# [Problem requirements]
Copy out every line of the records where the string "agent" occurs.

# [Provided records]
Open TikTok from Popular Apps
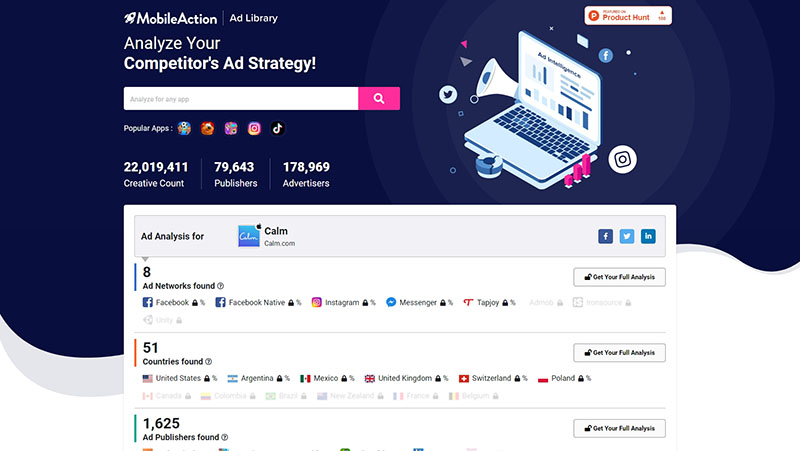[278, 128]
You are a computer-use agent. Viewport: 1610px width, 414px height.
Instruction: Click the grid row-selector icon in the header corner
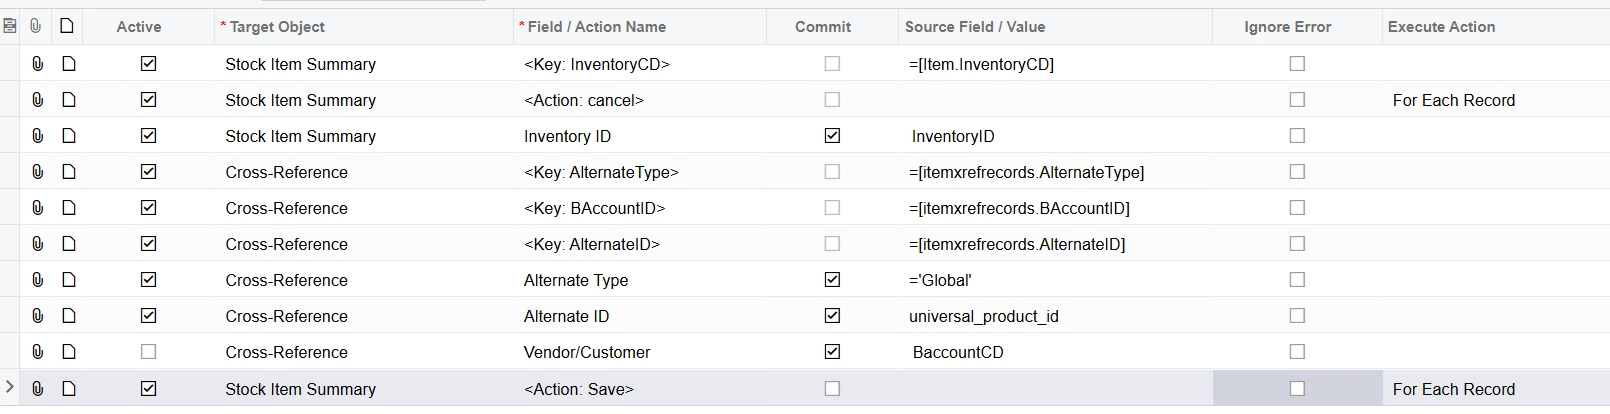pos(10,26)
...
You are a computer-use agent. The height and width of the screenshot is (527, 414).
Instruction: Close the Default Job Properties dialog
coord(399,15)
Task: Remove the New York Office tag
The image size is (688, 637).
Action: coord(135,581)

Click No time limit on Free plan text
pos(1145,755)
...
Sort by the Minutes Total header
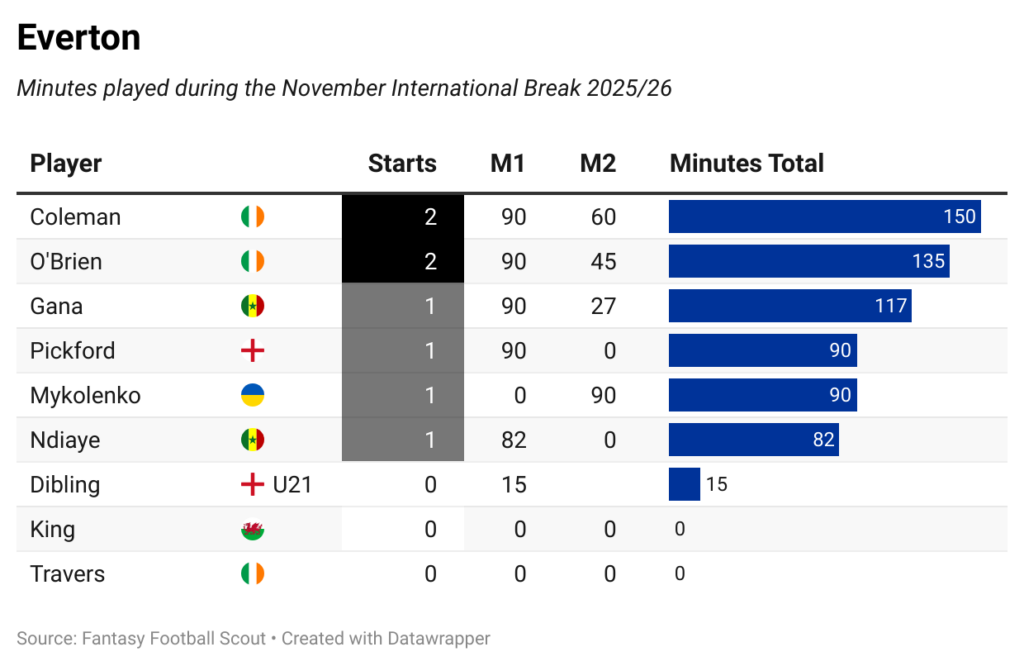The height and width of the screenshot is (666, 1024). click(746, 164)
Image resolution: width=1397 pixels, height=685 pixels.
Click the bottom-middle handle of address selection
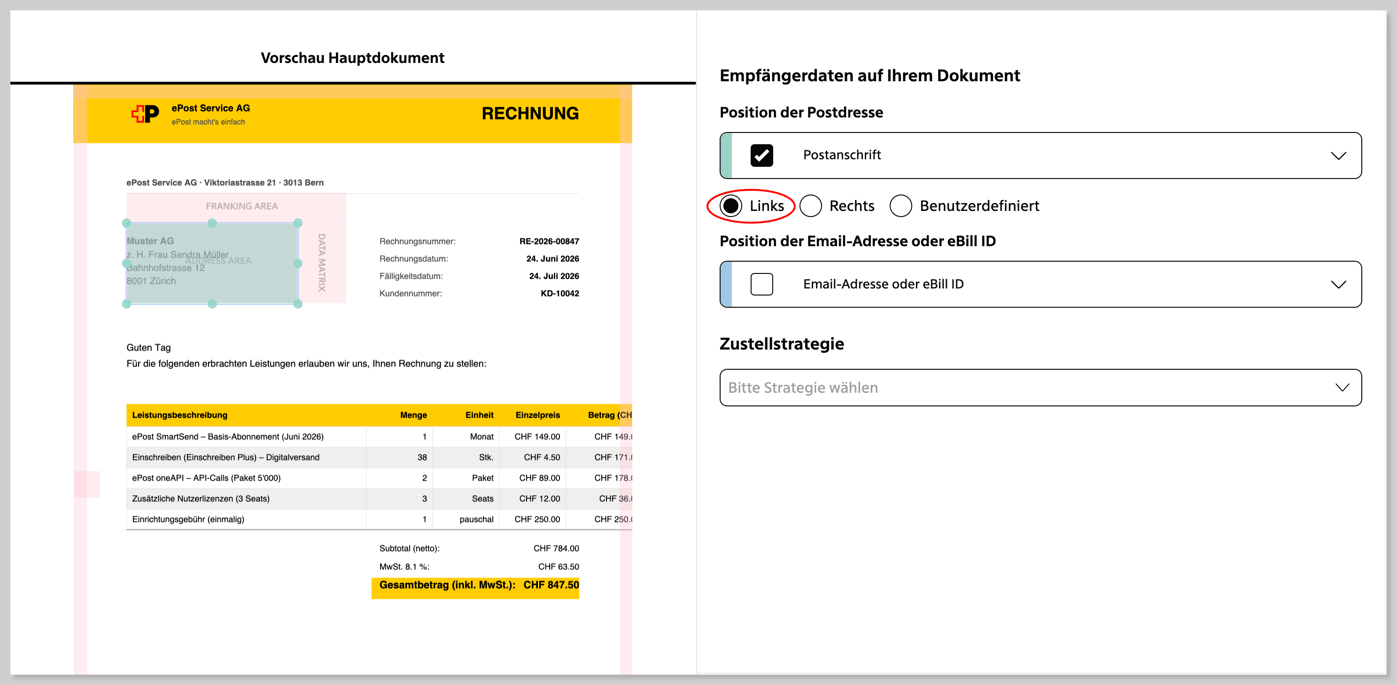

# [Response to this exercise]
You are a computer-use agent. Viewport: 1610px width, 414px height.
You are a computer-use agent. The height and width of the screenshot is (527, 414).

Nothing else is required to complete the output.